Crib Notes: What today’s girls need
“Those girls are so nice to their mom,” my second-grade daughter innocently declared as we watched the original film adaptation of Louisa May Alcott’s “Little Women” recently. The classic film marks a sharp deviation from how most girls are depicted in shows today. My daughter then asked to watch it over and over again, reminding me how much I also loved the story as a child.
Set during the Civil War, “Little Women” is the story of four sisters coming-of-age under the guidance of their mother, whom they affectionately call Marmee. The film starring Janet Leigh and a very young Elizabeth Taylor was a favorite when I was a child too, but I always thought it was because we also had a family with four daughters. I see now that the heart of the movie shows what girls need most to thrive: lots of fun with other girls as well as positive, older female role models.
Marmee is deeply respected by her daughters. They witness her live a dignified daily life of humility, love and service. In one scene the girls decide to sacrifice their one Christmas present each, a $1 bill from a wealthy aunt, to buy presents for Marmee. In following their mother’s example they also donate their single lavish meal of the year, Christmas breakfast, to a family who needs it far more than they do.
Sure it’s just a scripted movie, but its timeless appeal is a reminder that girls are hungry for adult female guidance and they will emulate us more than we realize. We know that a mother influences her daughter’s own body image and can even shape what kind of parent her daughter will be herself one day. A recent study found that a mother’s (not a father’s) own drinking habits directly correlate with her children’s later drinking habits.

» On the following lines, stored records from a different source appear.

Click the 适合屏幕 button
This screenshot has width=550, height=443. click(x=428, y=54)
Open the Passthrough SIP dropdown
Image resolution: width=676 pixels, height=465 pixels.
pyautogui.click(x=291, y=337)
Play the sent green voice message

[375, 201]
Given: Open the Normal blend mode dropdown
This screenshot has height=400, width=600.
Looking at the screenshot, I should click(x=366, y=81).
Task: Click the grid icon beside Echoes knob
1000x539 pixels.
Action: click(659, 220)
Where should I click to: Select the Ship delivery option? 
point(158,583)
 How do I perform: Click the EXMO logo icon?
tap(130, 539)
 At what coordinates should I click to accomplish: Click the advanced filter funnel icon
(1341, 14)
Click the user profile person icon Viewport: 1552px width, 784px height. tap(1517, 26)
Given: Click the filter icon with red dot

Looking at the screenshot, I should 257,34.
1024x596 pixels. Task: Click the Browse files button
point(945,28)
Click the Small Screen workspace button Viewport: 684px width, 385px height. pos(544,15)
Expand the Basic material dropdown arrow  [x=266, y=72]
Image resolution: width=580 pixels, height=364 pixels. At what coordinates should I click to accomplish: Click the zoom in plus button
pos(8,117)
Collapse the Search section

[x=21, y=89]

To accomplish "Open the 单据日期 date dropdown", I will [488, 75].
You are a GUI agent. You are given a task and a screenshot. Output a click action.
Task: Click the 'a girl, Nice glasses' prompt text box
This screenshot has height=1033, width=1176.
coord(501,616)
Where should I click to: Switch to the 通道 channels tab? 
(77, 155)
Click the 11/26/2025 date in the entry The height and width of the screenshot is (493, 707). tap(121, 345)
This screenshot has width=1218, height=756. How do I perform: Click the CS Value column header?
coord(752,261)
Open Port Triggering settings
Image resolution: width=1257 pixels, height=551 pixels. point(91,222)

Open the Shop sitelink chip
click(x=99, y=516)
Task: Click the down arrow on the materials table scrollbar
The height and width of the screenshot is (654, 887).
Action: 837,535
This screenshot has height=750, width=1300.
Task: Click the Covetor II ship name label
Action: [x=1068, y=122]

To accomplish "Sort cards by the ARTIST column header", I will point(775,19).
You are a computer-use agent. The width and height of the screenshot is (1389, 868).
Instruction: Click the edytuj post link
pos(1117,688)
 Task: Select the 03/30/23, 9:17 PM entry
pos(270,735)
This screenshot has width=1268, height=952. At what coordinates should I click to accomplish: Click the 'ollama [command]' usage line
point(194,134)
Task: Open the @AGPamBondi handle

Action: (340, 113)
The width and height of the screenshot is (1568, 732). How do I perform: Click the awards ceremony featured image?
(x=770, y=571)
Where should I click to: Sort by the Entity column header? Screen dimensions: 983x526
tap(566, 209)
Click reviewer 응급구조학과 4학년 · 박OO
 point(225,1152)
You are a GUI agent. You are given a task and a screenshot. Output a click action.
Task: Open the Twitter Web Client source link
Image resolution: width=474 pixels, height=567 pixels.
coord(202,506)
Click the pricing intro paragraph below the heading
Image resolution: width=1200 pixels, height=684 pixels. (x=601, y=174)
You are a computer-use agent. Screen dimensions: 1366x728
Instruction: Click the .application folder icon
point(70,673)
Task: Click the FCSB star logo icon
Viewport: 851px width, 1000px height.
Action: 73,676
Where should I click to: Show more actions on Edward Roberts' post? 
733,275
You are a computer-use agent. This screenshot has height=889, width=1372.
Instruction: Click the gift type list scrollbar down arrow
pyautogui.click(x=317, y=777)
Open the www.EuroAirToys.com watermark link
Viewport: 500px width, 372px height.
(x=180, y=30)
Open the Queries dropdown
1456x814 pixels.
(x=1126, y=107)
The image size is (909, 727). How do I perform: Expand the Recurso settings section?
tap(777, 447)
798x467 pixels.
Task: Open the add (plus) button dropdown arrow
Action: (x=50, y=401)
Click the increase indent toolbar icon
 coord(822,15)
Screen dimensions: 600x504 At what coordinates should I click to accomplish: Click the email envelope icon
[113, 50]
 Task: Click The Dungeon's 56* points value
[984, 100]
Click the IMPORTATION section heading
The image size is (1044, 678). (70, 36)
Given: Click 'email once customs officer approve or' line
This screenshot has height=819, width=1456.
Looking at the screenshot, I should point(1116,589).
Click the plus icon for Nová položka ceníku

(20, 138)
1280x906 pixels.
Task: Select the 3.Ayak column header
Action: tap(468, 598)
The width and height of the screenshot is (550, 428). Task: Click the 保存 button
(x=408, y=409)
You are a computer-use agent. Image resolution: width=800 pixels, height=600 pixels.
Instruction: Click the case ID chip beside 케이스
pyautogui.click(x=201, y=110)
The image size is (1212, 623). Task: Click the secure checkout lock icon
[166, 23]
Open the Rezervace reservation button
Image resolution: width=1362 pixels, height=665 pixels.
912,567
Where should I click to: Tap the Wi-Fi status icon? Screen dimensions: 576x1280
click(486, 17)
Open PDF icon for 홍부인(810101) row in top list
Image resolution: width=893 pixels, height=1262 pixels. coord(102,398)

Dr. Leonard Sax, a family practice doctor and psychologist, as well as author of the recent book “Girls on the Edge,” argues a good chunk of what should be a precious phase of girlhood — that time between childhood and adulthood when girls should be having innocent adventures like riding bikes, playing in creeks and giggling with friends — is being replaced by sexually charged images and expectations that have made them leap to adulthood much too quickly. Losing their girlhood, thereby growing up too fast, is a detriment to their development, he says, and it’s causing unprecedented increases in anxiety, depression and loneliness in girls today.
Where are carefree, fun-loving girls like Punky Brewster, Laura Ingalls Wilder or the four March sisters when girls flip on the television in 2014? Those characters have been replaced with far more serious ones like Selena Gomez, Miley Cyrus and Rihanna (three of the most Googled young people today).
One antidote is to pair girls with older mentors. We saw this in quilting communities of generations past and in single gender organizations like Girl Scouts the benefits still occur today.
When I first became a mother I joined the Mad Hatters, a community of El Dorado Hills knitters who made baby hats for local hospitals. I was the youngest in the group by many years, yet those women welcomed me into a tribe of sorts by doting on my baby and doling out advice all while teaching me to knit. At different times in a girl’s or woman’s life it may not be possible for her to have her own mother as a mentor and that’s where other women can help, no matter what age she is.
Mothers have a responsibility to be role models to their daughters, but all women share in this endeavor. Girls really do want to hear our stories and our perspective on things. Good or bad, they are listening.
Julie Samrick is an El Dorado Hills mother of four children.